# Problem statement
Set down the stretch from "Financial markets now" through "Fed's rate path." in the Federal Reserve article, copying it word for word.

# Selected passage
The Federal Reserve, which just last week was expected to accelerate its interest-rate-hike campaign in the face of persistent inflation, may be forced to hit pause and even reverse course as turbulence at Credit Suisse renews fears of a banking crisis that could cripple the U.S. economy.

That's at least how traders were betting Wednesday, with futures tied to the Fed's policy rate pricing a slightly better- than-even chance that policymakers will leave their benchmark lending rate in its current 4.5%-4.75% range at their upcoming meeting on March 21-22.

Financial markets now expect interest-rate cuts as soon as May or June, with the Fed policy rate seen ending the year a full percentage point lower than it is now.

Last week, they were pricing in a top Fed policy rate of a full percentage point higher than currently, after Fed Chair Jerome Powell said he thought rates may need to rise faster and farther to reduce stubborn price pressures.

Trader bets and actual Fed policy decisions often diverge, and analysts caution against taking the market view as gospel. That's especially so in a week where markets repeatedly priced in, then out, a wide range of options for the Fed's rate path.

And understandably so, as investors sought to make sense of fast-moving events including Friday's failure of Silicon Valley Bank, the creation over the weekend of an emergency Fed backstop for the banking sector, fresh data showing slow progress in the inflation fight, and a renewed banking stock swoon on Wednesday.

# Record set
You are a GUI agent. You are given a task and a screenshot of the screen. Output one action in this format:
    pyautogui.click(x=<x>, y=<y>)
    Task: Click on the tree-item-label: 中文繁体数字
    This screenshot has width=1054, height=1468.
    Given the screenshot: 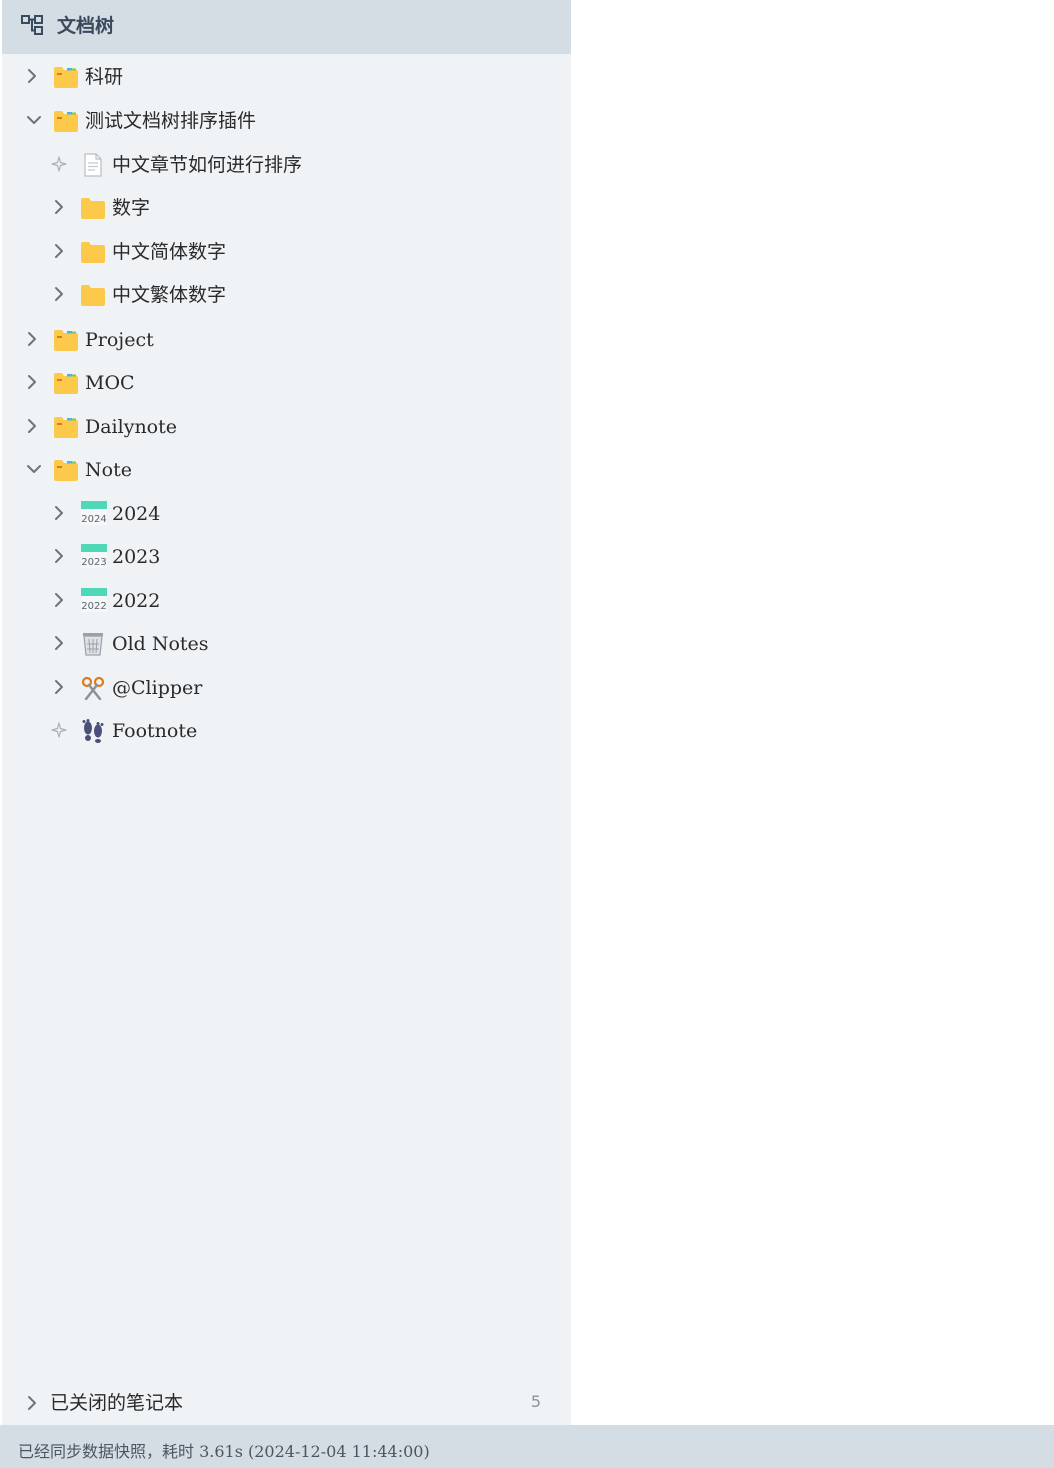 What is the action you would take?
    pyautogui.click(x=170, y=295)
==
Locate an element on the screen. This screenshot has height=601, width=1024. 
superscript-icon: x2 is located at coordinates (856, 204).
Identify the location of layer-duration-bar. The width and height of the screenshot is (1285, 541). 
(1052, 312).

# Written answer
Financial markets now expect interest-rate cuts as soon as May or June, with the Fed policy rate seen ending the year a full percentage point lower than it is now.

Last week, they were pricing in a top Fed policy rate of a full percentage point higher than currently, after Fed Chair Jerome Powell said he thought rates may need to rise faster and farther to reduce stubborn price pressures.

Trader bets and actual Fed policy decisions often diverge, and analysts caution against taking the market view as gospel. That's especially so in a week where markets repeatedly priced in, then out, a wide range of options for the Fed's rate path.